Como aquella doncella a la que Schubert le dio música y que la diosa pretende llevarse a fin de inducirle el sueño que no acaba y penetra los huesos comiéndoselos para regresarlos al polvo y luego a la nada. En algún lado una presencia ubicua, como en esa canción que se llama Blanca mujer, quien desea al poeta como si estuviera dotada con un sexo único y definitivo. Así esa señora que persigue a Oliverio en El lado oscuro del corazón y que él espanta con palabras hechas de ensalmos.
El universo se ofrece como dos bestias gigantes que se atraviesan una en el camino de la otra y se inyectan en la sangre el veneno de las serpientes que habitan las arenas del tiempo. El poeta se percata del teatro mortal de la vida y necesita del grito pavoroso o del silencio impávido, y en ocasiones su canto es como el último graznido de un cisne. Ahí el histrionismo sagrado de las mil vidas, el habitar en todos los rostros y emular todos los gestos que se marcan en el semblante de Dios, creerse uno, además, y luego avergonzarse de ello.
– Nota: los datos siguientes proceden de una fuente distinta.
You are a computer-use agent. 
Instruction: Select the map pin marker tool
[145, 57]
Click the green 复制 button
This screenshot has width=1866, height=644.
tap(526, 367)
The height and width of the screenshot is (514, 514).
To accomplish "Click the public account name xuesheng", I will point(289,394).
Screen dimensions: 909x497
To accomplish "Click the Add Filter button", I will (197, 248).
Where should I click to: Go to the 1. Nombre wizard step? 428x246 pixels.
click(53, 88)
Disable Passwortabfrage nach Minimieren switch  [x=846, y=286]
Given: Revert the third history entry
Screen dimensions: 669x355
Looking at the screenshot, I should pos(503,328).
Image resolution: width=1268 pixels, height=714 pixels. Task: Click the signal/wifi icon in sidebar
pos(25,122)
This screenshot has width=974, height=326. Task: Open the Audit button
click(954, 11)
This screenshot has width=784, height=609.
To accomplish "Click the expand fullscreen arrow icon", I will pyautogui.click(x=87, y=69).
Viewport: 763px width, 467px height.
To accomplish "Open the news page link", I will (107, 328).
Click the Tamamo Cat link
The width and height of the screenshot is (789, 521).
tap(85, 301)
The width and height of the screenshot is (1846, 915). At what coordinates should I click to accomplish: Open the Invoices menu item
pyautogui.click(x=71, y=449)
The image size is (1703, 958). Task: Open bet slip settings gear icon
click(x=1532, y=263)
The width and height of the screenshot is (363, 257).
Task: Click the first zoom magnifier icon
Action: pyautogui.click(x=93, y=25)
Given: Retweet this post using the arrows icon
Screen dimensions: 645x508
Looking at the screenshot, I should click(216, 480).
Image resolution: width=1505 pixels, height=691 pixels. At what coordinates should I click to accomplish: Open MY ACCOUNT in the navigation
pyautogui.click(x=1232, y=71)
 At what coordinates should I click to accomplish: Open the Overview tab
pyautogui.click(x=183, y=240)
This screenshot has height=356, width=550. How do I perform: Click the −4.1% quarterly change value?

El tenor mexicano Rolando Villazón sufrió una enfermedad que amenazó para siempre su voz y al no poder cantar agarrado de sus esplendores, escribió una novela sobre un payaso que es un demiurgo. Un payaso que representa su propia comedia, que se hace daño a sí mismo y a su creación, y que también ama sobre todas las cosas y cree en las risas y en la gloria de los aplausos.
El 3 de julio del año que corre Draco Cornelius cantó en Bogotá una canción que bailó como un saltimbanqui: Vivir. El poeta que se burla de la ridícula pretensión de ser adorado y se sabe infeliz y fingiendo.
El valor de Vagabundo, entre otras cosas suyas, reside en haber cantado al olvido y a la memoria con esa franqueza de carne, a la muerte, a la vida cruda, a los dioses del tiempo y a sus danzas, que siempre bailan y alcanzan todo, al sagrado erotismo que se autogermina y se pare.